Et puis il y a une seconde dans l’année cosmique, certaines cultures ont inventé un nouveau mode de vie, mariant pêle-mêle et, dans le désordre, l’agriculture, le patriarcat, les organisations hiérarchiques pyramidales, l’écriture et les villes. « L’Homme », ou plutôt certains d’entre eux ont inventé la « civilisation », se sont progressivement coupés des autres espèces, au point d’en faire un vaste fourre-tout (nous versus tous les autres) nommé « nature » pour finir par mieux les réduire à des objets exploitables et corvéables à merci. Un hiver généralisé s’est abattu sur les arbres de la Terre, qui se sont mis à tomber plus vite qu’ils ne repoussaient ; et puis l’Océan lui-même a commencé à se vider de ses habitants à écailles. Les civilisés ont fini par miner charbon, pétrole et gaz, ce surplus de soleil fixé il y a des millions d’années par le phytoplancton et les grandes forêts humides. Un déchainement d’énergie constructeur de deux nouvelles révolutions, l’industrielle et la digitale, destructeur de tout le reste, de tous les autres qu’humains (et d’un nombre certain d’humains dans le même mouvement).
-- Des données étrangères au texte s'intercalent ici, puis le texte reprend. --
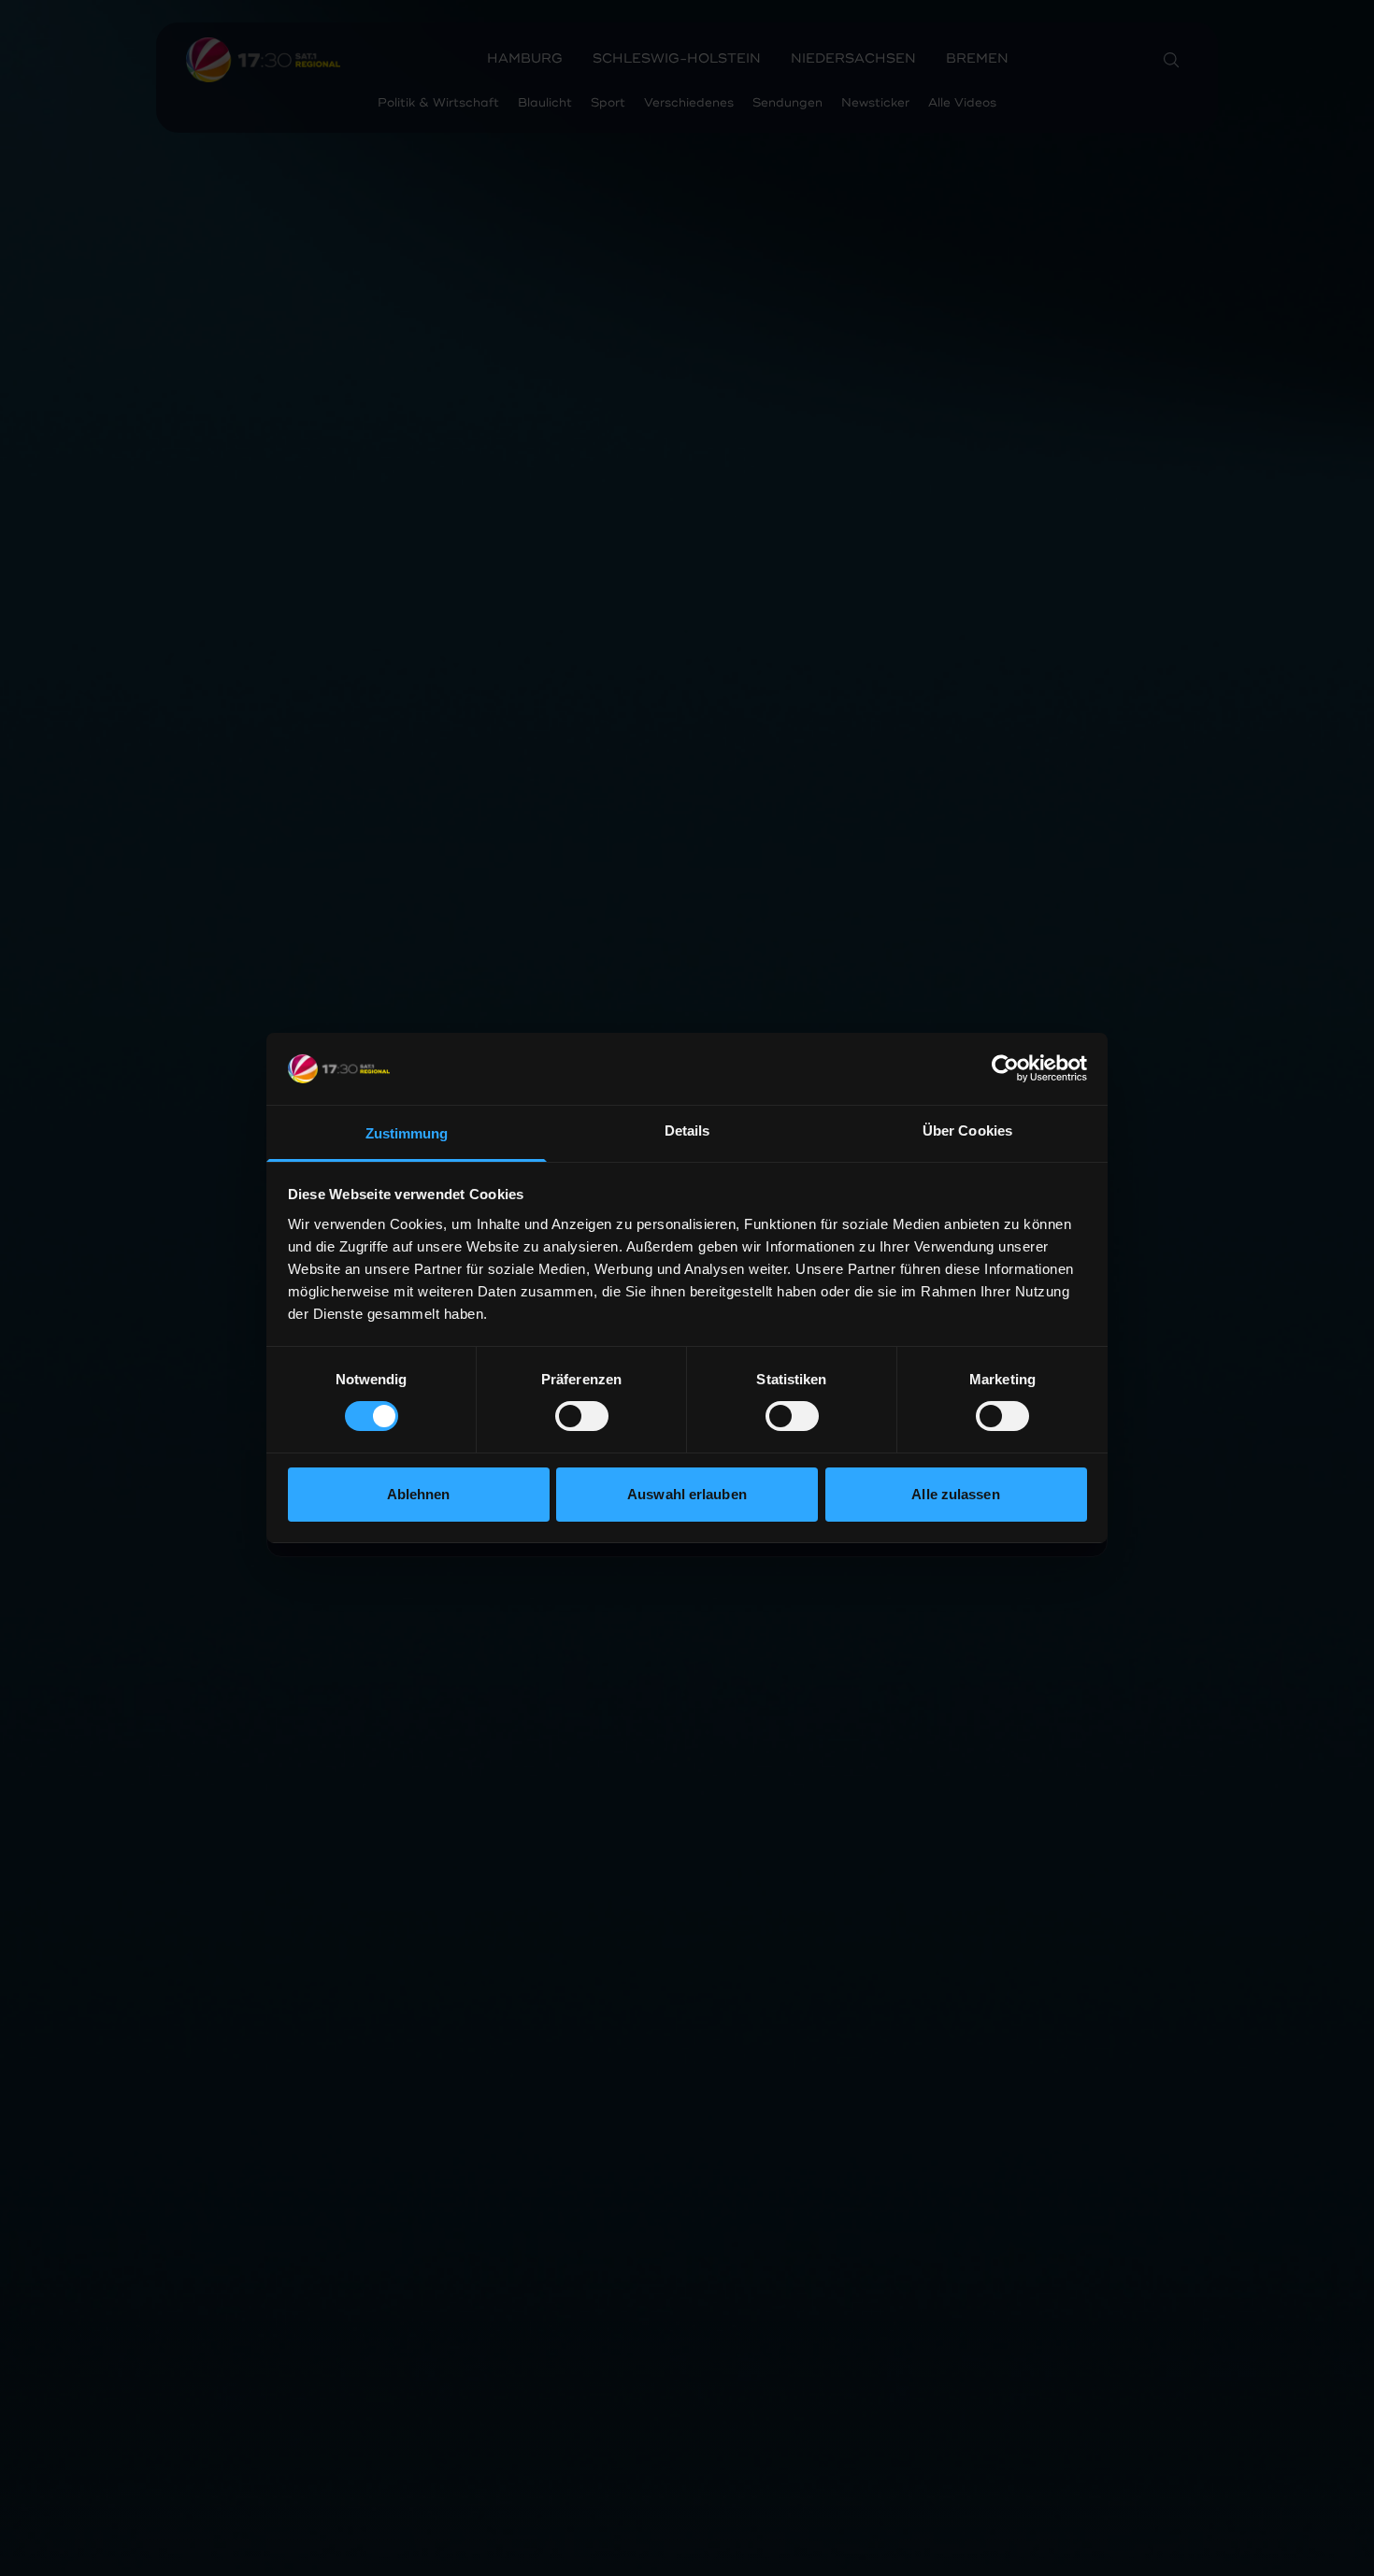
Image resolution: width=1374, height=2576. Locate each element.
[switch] (581, 1416)
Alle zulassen (955, 1494)
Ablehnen (419, 1494)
Le biomimétisme ? Il a patienté, le temps que certains civilisés se réintéressent aux autres espèces, les observent, les décrivent, les classent, les dissèquent ; le temps que certains civilisés perçoivent leurs cortèges, leurs tribus, leurs écosystèmes, leurs relations proches et lointaines, les flux les connectant ; le temps que certains civilisés réalisent l’étendue du massacre, à coup d’envahissement de leurs territoires, de destructions ciblées, d’immenses mines à ciel ouvert, d’injection massive de substances toxiques impossibles à digérer, de changements climatiques mille fois trop rapides pour s’y adapter.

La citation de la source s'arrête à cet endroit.